Here’s the wrap for my six-part series on researcher thought leaders and how those just getting started should think strategically about improving their skills and impact. If you haven’t already, please take my health assessment for researchers — it can provide you with a baseline that you can use to guide your development as an authority. Please also send me your feedback and read the other pieces in this series.

Researchers often develop their thought leadership sides alone — but they shouldn’t have to. Your organization or institution should be supporting this growth, because it’s firmly in its best interests in so many ways, from fundraising to sales, recruitment to retention to marketing and product development. Here are my big steps for any organization to help their researchers just getting started in authority content move as quickly as possible to a level where that content is contributing consistently to their own careers and to achieving the organization’s strategic objectives.

Develop a clear growth plan for you as a public SME and metrics for your progress. At a minimum, you should have a 12-month growth plan based in an assessment of your competencies, skill levels and gaps as a communicator and thought leader (and, if you’re part of an organization, those of its other leaders).

Your growth plan should target developing those skills that serve a) your professional growth goals as a researcher thought leader as well as b) the organization’s strategic and research goals. If you have an annual workplan and work objectives, this plan needs to nest within those, so it becomes part of what you’re rewarded for doing — not an add-on that you’re fighting for time and resources to execute.

Science+Story also can assist in developing strategic growth paths for you and your organization’s other prospective thought leaders. Contact me for more information.

Communicate clearly to the organization that your thought leadership content is a strategic asset it should capitalize on. Your thought leadership activities should have clear support from the leadership of your organization/institution — from the CEO/director through the research program directors, VP of development/sales, and CMO/director of communications. That support can be formal or informal, but it needs to be there for you to grow as a thought leader — and for the organization to capitalize on that growth.
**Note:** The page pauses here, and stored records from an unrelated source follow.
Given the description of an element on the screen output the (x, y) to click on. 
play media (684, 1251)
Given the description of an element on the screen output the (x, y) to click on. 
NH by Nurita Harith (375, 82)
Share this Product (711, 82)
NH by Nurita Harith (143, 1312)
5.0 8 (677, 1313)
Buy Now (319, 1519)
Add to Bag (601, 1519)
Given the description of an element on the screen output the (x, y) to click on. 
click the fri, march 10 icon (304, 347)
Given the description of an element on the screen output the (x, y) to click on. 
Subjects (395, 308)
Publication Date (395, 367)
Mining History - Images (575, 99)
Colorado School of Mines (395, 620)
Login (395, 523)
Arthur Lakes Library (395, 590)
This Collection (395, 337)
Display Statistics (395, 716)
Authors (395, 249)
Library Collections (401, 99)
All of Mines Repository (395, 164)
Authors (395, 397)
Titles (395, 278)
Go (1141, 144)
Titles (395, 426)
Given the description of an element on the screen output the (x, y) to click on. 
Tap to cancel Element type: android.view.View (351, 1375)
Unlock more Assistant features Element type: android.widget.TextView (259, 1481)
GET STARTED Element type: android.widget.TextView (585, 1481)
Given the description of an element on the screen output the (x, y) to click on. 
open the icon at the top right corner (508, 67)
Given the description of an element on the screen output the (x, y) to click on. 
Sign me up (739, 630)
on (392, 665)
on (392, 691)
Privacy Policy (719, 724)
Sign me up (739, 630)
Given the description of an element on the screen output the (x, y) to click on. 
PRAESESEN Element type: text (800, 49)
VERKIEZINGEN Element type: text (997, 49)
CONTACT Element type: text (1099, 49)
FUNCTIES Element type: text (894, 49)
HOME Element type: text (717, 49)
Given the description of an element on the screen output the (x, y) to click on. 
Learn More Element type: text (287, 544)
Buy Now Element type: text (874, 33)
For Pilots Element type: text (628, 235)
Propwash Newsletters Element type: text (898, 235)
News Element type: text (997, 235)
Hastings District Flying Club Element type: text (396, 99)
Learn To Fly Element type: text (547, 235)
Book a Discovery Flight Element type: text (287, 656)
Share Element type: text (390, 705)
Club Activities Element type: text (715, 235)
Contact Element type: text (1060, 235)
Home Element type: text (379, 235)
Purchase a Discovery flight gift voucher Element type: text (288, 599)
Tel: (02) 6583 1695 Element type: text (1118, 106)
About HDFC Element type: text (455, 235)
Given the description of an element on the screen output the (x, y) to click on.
Pitch you as an expert. To elite media (for op-eds, columns, interviews); to podcasts; to conferences as a panelist and speaker; to groups in your organization’s sector as a guest webinar speaker; to all of your organization’s digital channels as a source of engaging content.

Help you intervene quickly and in the right venues as an expert. Ideally, a comms resource at your organization is using social listening platforms to scout opportunities to pitch you to elite media as an expert resource — either breaking news or trends that your expertise, POV and arguments present unique insights on. Then that resource is helping you craft those insight pieces or talking points.

Find you a great editor. Ideally, one already on staff who lives and breathes your field/discipline. Make sure the editor has experience either editing for elite media outlets (i.e., big online sites, newspapers or magazines) or landing pieces at them. “Editing” by another SME or your supervisor — unless they meet the above criteria — doesn’t count. If your organization doesn’t have such an editor, contact Science+Story to explore how we might provide expert editorial assistance for your situation.

Secure you media training and presentation training. See above; your communications staff should be able to point you toward professionals that can train you in these crucial skills if they can’t do it themselves.

Begin to deploy you for lead/partnership generation. Once your writing has won a few elite media placements, your organization should start to use you to talk with donor/sales prospects and in conversations with potential partners/collaborators, especially those in the private or non-profit sector.

Critique you in a systematic, supportive way. Ideally, your organization already has a strategic thought leadership program in place and you’re part of it or being considered for it. If not, be aggressive about soliciting regular critiques from your organization’s marketing and communications leadership on your writing, speaking, and social media activity.